= TASK OBJECTIVE =
Reproduce verbatim everything in the entries below from the line containing "Task: Click the browser back arrow" down to the line containing "should pyautogui.click(x=1162, y=392).", including both of those lines.

Data records:

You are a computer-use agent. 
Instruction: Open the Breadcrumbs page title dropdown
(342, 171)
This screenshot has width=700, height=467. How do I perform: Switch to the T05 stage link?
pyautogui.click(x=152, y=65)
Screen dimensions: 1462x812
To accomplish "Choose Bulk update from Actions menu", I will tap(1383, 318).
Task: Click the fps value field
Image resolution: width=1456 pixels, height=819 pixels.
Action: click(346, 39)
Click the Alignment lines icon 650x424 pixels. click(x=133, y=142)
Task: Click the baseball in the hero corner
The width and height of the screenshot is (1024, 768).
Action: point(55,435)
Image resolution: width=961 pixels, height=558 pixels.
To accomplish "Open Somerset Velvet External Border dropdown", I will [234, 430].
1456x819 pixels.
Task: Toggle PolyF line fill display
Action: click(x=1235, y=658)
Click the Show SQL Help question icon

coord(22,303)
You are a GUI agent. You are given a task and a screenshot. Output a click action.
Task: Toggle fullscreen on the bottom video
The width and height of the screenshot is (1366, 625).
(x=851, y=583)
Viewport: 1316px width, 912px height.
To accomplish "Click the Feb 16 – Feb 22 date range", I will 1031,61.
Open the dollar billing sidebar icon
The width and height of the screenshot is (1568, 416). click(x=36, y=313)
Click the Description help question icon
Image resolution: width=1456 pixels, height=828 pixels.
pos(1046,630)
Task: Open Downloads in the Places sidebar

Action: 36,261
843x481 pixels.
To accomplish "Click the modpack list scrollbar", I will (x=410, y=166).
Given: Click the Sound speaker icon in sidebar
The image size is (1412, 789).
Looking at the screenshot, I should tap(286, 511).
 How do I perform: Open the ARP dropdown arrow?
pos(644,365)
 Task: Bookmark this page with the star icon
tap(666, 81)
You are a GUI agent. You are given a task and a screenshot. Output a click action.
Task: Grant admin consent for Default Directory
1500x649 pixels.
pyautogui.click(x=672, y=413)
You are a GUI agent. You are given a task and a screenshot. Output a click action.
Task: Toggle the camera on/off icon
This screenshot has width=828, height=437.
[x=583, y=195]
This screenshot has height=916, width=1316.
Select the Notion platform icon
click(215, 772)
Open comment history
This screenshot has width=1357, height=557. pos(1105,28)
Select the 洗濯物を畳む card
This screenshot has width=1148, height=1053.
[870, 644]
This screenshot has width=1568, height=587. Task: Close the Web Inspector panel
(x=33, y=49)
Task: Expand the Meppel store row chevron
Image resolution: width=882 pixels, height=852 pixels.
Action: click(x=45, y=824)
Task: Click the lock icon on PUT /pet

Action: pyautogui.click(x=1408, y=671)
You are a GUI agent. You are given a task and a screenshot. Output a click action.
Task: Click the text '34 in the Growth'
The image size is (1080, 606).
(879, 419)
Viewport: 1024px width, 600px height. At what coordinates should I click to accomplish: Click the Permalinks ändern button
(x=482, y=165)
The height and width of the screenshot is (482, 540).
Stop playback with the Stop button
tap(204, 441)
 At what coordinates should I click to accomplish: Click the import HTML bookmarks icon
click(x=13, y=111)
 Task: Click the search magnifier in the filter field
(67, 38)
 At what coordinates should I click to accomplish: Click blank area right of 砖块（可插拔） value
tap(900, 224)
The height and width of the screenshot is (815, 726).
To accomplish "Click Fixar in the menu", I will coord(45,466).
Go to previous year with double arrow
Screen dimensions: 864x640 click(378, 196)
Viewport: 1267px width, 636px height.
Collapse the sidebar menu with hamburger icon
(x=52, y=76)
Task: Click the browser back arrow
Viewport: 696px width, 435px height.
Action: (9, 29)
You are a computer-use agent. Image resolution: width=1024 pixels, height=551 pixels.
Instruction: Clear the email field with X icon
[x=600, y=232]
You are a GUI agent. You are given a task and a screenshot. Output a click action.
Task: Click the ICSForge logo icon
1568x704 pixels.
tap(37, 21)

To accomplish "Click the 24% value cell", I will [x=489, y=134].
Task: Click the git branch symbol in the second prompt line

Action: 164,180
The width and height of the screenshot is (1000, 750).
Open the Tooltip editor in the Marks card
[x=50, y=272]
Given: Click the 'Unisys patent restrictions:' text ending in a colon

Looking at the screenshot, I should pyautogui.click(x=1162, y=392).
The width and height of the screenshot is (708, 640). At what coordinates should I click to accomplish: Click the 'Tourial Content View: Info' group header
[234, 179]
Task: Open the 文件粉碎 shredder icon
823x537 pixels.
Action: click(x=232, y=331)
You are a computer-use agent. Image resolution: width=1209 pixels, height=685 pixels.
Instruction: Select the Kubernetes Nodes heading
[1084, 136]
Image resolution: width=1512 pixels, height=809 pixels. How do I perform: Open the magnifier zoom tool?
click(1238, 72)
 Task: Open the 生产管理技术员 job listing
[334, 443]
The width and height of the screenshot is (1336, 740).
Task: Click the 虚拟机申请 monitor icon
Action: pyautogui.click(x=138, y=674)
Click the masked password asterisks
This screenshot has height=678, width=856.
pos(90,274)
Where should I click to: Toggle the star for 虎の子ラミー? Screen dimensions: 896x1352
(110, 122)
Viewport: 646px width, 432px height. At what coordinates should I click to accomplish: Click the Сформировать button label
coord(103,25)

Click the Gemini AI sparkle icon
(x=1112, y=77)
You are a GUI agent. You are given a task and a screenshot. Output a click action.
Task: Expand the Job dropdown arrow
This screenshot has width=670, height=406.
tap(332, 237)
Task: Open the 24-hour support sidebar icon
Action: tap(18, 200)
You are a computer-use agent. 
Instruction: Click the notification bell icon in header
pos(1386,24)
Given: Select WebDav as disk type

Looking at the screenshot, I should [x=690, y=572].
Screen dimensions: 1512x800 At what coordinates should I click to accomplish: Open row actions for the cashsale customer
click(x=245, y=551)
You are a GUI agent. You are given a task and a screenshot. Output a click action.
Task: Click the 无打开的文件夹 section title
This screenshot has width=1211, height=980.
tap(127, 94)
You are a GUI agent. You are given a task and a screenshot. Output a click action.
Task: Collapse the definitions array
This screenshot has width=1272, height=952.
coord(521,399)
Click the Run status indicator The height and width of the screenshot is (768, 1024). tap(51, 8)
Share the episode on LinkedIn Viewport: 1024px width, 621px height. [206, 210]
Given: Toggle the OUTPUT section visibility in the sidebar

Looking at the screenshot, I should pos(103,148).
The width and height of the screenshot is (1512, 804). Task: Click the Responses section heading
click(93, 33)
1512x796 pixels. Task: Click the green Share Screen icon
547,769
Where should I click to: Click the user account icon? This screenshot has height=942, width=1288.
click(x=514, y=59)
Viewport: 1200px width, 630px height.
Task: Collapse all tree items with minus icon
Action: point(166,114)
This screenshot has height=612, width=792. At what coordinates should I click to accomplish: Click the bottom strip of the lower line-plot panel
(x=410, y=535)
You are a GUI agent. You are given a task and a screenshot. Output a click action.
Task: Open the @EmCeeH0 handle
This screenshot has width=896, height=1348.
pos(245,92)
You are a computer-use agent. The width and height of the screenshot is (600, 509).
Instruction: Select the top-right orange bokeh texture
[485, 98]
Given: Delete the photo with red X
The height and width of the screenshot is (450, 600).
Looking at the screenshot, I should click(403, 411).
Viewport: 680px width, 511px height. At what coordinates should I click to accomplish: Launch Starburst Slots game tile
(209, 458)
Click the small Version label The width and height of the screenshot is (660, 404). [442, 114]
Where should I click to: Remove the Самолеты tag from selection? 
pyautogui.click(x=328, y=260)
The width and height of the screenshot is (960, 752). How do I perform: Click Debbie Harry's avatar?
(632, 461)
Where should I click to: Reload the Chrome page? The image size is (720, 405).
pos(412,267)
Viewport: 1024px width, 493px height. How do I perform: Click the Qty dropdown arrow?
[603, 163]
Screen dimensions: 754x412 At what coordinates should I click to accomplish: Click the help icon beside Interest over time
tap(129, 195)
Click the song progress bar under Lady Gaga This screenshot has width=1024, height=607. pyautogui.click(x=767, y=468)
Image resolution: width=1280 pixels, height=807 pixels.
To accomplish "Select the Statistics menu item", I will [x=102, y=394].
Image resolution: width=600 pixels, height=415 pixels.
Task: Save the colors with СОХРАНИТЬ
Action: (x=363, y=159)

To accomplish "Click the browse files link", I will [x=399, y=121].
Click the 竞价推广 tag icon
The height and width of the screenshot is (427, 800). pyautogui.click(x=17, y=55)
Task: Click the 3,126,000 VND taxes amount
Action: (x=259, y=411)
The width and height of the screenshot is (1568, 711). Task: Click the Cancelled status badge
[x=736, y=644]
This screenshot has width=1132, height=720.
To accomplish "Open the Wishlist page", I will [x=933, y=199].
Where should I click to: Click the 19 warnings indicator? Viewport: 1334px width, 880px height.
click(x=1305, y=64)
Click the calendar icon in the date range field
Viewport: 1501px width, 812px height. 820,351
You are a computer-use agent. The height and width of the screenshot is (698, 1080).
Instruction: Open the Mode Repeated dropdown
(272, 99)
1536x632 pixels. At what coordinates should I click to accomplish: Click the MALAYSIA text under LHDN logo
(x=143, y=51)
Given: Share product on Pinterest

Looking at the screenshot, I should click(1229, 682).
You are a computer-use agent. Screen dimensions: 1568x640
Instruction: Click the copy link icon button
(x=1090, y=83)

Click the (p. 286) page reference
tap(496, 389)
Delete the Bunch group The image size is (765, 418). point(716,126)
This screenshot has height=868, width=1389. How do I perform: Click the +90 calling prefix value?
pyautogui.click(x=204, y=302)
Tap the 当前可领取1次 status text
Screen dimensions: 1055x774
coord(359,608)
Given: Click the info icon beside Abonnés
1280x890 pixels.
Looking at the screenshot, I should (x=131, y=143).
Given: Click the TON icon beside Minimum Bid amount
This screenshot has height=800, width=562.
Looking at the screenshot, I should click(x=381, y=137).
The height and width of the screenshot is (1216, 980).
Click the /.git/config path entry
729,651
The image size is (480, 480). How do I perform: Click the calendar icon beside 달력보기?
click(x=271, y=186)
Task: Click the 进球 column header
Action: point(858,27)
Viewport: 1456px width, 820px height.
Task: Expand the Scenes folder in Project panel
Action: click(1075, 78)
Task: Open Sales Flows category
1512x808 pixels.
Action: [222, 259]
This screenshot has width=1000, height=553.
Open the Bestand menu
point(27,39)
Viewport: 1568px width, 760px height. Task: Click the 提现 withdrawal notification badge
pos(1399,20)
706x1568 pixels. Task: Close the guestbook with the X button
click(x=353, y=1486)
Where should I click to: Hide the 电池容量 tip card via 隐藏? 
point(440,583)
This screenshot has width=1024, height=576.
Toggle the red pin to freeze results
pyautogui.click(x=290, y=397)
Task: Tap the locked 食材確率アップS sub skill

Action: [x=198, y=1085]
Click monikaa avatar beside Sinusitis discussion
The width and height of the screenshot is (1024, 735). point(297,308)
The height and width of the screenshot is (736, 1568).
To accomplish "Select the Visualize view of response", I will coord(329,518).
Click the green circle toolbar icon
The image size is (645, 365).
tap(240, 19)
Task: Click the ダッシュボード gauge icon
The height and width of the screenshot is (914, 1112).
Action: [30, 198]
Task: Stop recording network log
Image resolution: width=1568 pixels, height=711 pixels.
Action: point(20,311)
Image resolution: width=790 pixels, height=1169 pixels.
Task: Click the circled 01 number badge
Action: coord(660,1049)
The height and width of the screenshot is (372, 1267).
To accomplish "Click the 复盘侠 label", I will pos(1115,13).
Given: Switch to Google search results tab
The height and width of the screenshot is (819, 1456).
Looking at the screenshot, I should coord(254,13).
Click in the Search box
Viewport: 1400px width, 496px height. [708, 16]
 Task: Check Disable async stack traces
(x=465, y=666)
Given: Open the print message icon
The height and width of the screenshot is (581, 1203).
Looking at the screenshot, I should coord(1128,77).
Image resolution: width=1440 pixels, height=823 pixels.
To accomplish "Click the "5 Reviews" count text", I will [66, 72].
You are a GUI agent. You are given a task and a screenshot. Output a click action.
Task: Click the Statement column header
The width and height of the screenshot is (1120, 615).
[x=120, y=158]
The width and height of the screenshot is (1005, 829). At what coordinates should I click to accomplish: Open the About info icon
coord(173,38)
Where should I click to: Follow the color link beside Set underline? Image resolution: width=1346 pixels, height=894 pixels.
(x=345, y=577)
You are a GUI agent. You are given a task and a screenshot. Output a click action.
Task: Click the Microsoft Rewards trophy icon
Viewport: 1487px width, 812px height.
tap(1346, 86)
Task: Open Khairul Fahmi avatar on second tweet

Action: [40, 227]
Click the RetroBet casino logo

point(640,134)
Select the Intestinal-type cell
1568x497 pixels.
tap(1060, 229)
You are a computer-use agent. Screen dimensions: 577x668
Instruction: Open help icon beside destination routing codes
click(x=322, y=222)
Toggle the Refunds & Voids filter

= THE OUTPUT =
Task: Click the browser back arrow
Viewport: 696px width, 435px height.
Action: (9, 29)
You are a computer-use agent. Image resolution: width=1024 pixels, height=551 pixels.
Instruction: Clear the email field with X icon
[x=600, y=232]
You are a GUI agent. You are given a task and a screenshot. Output a click action.
Task: Click the ICSForge logo icon
1568x704 pixels.
tap(37, 21)

To accomplish "Click the 24% value cell", I will [x=489, y=134].
Task: Click the git branch symbol in the second prompt line

Action: 164,180
The width and height of the screenshot is (1000, 750).
Open the Tooltip editor in the Marks card
[x=50, y=272]
Given: Click the 'Unisys patent restrictions:' text ending in a colon

Looking at the screenshot, I should pyautogui.click(x=1162, y=392).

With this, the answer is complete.